A agricultura baiana deve manter uma trajetória de expansão em 2026, sustentada principalmente pela diversificação das lavouras. De acordo com a Secretaria de Agricultura, Pecuária, Irrigação, Pesca e Aquicultura (Seagri), o estado tende a colher resultados positivos no próximo ano, mesmo com um cenário misto entre as principais culturas.
O primeiro prognóstico do Levantamento Sistemático da Produção Agrícola (LSPA), do IBGE, aponta crescimento em 16 das 26 culturas analisadas na Bahia. Entre as cadeias estratégicas, se destacam o algodão, o café arábica e o feijão da primeira safra, que devem puxar o desempenho do campo em diferentes regiões do estado.
O secretário da Seagri, Pablo Barrozo, destaca que o comportamento diversificado das culturas reforça a importância das políticas estaduais de manejo, irrigação e assistência técnica. Segundo ele, a pasta acompanha o desempenho das lavouras e mantém diálogo com produtores e entidades do setor para ampliar a produtividade e reduzir os impactos de oscilações climáticas e de mercado.

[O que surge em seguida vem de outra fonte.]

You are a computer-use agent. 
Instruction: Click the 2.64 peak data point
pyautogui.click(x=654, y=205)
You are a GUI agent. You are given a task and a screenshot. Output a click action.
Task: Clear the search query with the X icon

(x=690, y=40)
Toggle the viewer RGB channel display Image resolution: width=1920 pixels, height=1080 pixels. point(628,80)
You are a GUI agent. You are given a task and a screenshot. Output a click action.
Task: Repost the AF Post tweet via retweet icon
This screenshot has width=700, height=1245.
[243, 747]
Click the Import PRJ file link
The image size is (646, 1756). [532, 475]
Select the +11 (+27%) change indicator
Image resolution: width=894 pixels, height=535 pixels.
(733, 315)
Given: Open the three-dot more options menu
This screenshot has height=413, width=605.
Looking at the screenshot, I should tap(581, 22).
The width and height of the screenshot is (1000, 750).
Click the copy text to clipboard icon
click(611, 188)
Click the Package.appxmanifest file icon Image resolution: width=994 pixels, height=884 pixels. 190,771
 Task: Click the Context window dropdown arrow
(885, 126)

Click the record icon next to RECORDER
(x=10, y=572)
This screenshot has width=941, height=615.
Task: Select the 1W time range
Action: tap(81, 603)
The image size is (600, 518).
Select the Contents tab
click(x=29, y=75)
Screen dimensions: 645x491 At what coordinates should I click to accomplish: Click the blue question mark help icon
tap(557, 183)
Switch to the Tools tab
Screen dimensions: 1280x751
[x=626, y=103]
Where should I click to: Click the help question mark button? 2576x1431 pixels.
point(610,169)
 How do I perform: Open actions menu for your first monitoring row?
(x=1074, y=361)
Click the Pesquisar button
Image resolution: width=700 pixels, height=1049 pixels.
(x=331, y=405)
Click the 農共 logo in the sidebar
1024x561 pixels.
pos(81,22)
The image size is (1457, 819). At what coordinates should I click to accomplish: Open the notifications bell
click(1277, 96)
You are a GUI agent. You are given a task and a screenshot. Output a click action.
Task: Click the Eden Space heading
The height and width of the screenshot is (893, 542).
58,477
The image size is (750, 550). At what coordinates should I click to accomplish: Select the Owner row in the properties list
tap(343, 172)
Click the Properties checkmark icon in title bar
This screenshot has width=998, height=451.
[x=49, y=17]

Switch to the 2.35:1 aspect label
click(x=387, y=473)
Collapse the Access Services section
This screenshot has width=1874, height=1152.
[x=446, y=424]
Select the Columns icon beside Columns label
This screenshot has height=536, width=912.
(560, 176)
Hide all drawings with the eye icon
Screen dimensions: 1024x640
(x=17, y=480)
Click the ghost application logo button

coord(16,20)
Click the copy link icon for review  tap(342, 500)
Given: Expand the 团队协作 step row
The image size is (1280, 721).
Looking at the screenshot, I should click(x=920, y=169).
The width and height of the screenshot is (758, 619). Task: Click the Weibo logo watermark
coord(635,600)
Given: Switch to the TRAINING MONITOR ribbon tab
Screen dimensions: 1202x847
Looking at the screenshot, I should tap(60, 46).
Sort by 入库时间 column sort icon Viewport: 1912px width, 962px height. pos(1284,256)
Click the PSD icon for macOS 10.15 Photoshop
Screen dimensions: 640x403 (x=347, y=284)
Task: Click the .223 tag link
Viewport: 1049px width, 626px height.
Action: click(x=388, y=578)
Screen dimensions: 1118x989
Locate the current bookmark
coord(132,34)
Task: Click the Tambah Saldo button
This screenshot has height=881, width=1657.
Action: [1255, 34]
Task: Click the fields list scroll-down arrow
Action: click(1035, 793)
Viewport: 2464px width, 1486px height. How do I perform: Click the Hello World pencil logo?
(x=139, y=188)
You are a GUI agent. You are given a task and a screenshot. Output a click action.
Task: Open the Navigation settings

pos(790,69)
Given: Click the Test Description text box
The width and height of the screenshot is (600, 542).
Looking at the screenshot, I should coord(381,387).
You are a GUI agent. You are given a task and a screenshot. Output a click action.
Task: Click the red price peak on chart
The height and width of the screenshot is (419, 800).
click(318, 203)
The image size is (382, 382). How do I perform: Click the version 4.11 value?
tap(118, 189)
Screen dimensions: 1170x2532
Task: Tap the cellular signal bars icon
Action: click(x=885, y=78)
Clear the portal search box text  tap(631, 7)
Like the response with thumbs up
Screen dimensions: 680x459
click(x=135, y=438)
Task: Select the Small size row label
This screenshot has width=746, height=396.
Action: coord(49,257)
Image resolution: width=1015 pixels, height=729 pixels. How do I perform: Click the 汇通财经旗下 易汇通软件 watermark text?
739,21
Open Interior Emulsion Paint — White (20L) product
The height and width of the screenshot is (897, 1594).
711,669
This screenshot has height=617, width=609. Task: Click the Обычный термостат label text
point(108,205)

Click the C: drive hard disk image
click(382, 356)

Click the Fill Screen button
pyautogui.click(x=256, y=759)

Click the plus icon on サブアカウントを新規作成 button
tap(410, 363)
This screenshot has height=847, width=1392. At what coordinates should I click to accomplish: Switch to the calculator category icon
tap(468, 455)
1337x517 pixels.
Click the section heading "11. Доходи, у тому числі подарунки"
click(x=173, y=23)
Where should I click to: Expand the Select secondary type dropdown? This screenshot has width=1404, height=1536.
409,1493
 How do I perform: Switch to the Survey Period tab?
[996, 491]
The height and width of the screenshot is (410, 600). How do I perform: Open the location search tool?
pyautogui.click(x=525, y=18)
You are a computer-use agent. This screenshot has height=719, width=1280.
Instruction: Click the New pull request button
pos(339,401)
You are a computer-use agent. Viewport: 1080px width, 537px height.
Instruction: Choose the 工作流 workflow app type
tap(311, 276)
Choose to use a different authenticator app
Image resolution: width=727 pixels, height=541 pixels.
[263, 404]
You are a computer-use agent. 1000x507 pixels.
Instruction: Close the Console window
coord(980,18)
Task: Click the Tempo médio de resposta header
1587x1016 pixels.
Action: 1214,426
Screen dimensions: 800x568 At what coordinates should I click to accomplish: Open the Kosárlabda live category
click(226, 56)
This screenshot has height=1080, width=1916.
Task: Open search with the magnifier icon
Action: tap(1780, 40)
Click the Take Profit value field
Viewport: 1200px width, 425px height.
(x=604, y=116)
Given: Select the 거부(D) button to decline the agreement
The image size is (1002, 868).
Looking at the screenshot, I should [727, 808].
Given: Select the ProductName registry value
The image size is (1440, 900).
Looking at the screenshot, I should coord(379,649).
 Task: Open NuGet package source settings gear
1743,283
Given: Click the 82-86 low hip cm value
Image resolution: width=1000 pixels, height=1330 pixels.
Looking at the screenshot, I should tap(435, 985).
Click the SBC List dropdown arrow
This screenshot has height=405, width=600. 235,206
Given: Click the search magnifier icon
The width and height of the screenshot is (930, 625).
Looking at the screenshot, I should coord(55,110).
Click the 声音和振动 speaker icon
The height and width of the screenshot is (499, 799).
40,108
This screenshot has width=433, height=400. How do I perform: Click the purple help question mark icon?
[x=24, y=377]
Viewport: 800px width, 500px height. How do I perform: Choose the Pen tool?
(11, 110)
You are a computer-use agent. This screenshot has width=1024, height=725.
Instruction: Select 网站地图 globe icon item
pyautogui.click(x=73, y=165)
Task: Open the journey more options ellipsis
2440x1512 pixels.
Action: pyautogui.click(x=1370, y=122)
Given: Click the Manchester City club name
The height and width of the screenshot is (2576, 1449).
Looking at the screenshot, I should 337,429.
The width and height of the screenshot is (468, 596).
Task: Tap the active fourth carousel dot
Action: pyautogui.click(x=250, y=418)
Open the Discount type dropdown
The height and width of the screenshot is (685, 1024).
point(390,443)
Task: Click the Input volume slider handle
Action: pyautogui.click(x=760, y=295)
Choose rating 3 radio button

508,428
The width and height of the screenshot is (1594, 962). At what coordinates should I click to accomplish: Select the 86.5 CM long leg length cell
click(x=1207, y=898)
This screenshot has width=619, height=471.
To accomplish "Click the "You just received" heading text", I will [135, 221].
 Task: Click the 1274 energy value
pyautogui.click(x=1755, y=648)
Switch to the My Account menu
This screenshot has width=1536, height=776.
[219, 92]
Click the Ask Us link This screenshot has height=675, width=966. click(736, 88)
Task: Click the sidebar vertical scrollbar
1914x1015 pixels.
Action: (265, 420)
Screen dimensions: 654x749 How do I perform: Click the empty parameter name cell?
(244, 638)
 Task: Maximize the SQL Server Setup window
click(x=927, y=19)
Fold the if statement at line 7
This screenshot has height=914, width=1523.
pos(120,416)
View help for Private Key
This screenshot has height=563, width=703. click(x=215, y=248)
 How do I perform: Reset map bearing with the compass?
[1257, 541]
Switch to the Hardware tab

Enquanto 2026 aponta um quadro majoritariamente positivo, a safra de 2025 continua projetada para ser a maior da história da agricultura baiana. A estimativa de outubro do IBGE indica que o estado deve alcançar 12,84 milhões de toneladas de grãos neste ano, aumento de 12,8% em relação a 2024. O resultado consolida o agronegócio baiano entre os principais do país.
Para 2026, o café arábica apresenta uma das projeções mais expressivas, com possibilidade de crescimento superior a 40%. O feijão da primeira safra também deve registrar forte avanço, com alta prevista de 23,5%. Esses segmentos ajudam a equilibrar o desempenho geral da produção e refletem investimentos em tecnologia, manejo de solo e uso racional da água em diversas áreas produtoras.
Apesar do desempenho favorável de várias lavouras, o conjunto dos grãos deve ter uma leve retração de 4% em 2026, influenciada principalmente pela queda projetada para soja e milho, culturas que concentram a maior parte do volume colhido no estado. Mesmo com essa redução, a Bahia segue com posição de destaque na produção de grãos no cenário nacional.
O algodão mantém perspectiva de crescimento e deve avançar cerca de 6,5% no próximo ano. Com isso, a Bahia tende a se consolidar como o segundo maior produtor de algodão do país, respondendo por mais de 20% da produção nacional prevista para 2026. A cultura é considerada estratégica para a economia baiana pela geração de empregos e pelo impacto na cadeia têxtil.
O prognóstico divulgado integra o LSPA, levantamento realizado mensalmente pelo IBGE. As estimativas ainda podem ser revistas ao longo de 2025, a depender das condições climáticas, da evolução do plantio e do comportamento do mercado. Mesmo sujeitas a ajustes, as projeções confirmam a tendência de fortalecimento da agricultura baiana no curto e médio prazo.